Item and word position data
________________________

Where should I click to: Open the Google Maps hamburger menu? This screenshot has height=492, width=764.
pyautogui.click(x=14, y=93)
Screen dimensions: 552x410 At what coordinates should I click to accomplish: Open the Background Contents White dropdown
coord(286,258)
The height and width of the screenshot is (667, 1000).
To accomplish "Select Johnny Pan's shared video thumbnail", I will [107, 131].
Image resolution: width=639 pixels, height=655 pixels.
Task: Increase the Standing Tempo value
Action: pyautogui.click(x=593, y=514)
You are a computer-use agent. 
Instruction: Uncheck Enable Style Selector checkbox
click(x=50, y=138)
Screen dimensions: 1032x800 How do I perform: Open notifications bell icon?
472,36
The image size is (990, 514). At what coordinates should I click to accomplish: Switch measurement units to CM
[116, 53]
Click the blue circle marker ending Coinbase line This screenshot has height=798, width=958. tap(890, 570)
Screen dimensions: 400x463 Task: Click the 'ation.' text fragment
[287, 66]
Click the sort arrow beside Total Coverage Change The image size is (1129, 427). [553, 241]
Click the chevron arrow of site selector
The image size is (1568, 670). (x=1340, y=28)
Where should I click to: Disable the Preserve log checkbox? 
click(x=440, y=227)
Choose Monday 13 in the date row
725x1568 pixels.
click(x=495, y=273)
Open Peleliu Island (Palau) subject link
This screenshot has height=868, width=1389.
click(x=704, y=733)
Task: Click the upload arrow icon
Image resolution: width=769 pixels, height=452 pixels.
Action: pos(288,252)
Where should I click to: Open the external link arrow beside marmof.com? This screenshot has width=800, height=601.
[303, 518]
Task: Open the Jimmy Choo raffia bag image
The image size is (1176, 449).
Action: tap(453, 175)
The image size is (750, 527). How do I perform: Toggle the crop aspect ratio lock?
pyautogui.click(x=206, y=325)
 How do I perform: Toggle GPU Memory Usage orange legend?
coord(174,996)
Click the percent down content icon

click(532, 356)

________________________

• _SET PROBLEM_
Output the items above as a Markdown table with the columns Row and Line, one numbered row per line, leaving out blank lines.

• _TASK OUTPUT_
| Row | Line |
|---|---|
| 1 | Where should I click to: Open the Google Maps hamburger menu? This screenshot has height=492, width=764. |
| 2 | pyautogui.click(x=14, y=93) |
| 3 | Screen dimensions: 552x410 At what coordinates should I click to accomplish: Open the Background Contents White dropdown |
| 4 | coord(286,258) |
| 5 | The height and width of the screenshot is (667, 1000). |
| 6 | To accomplish "Select Johnny Pan's shared video thumbnail", I will [107, 131]. |
| 7 | Image resolution: width=639 pixels, height=655 pixels. |
| 8 | Task: Increase the Standing Tempo value |
| 9 | Action: pyautogui.click(x=593, y=514) |
| 10 | You are a computer-use agent.  |
| 11 | Instruction: Uncheck Enable Style Selector checkbox |
| 12 | click(x=50, y=138) |
| 13 | Screen dimensions: 1032x800 How do I perform: Open notifications bell icon? |
| 14 | 472,36 |
| 15 | The image size is (990, 514). At what coordinates should I click to accomplish: Switch measurement units to CM |
| 16 | [116, 53] |
| 17 | Click the blue circle marker ending Coinbase line This screenshot has height=798, width=958. tap(890, 570) |
| 18 | Screen dimensions: 400x463 Task: Click the 'ation.' text fragment |
| 19 | [287, 66] |
| 20 | Click the sort arrow beside Total Coverage Change The image size is (1129, 427). [553, 241] |
| 21 | Click the chevron arrow of site selector |
| 22 | The image size is (1568, 670). (x=1340, y=28) |
| 23 | Where should I click to: Disable the Preserve log checkbox?  |
| 24 | click(x=440, y=227) |
| 25 | Choose Monday 13 in the date row |
| 26 | 725x1568 pixels. |
| 27 | click(x=495, y=273) |
| 28 | Open Peleliu Island (Palau) subject link |
| 29 | This screenshot has height=868, width=1389. |
| 30 | click(x=704, y=733) |
| 31 | Task: Click the upload arrow icon |
| 32 | Image resolution: width=769 pixels, height=452 pixels. |
| 33 | Action: pos(288,252) |
| 34 | Where should I click to: Open the external link arrow beside marmof.com? This screenshot has width=800, height=601. |
| 35 | [303, 518] |
| 36 | Task: Open the Jimmy Choo raffia bag image |
| 37 | The image size is (1176, 449). |
| 38 | Action: tap(453, 175) |
| 39 | The image size is (750, 527). How do I perform: Toggle the crop aspect ratio lock? |
| 40 | pyautogui.click(x=206, y=325) |
| 41 |  How do I perform: Toggle GPU Memory Usage orange legend? |
| 42 | coord(174,996) |
| 43 | Click the percent down content icon |
| 44 | click(532, 356) |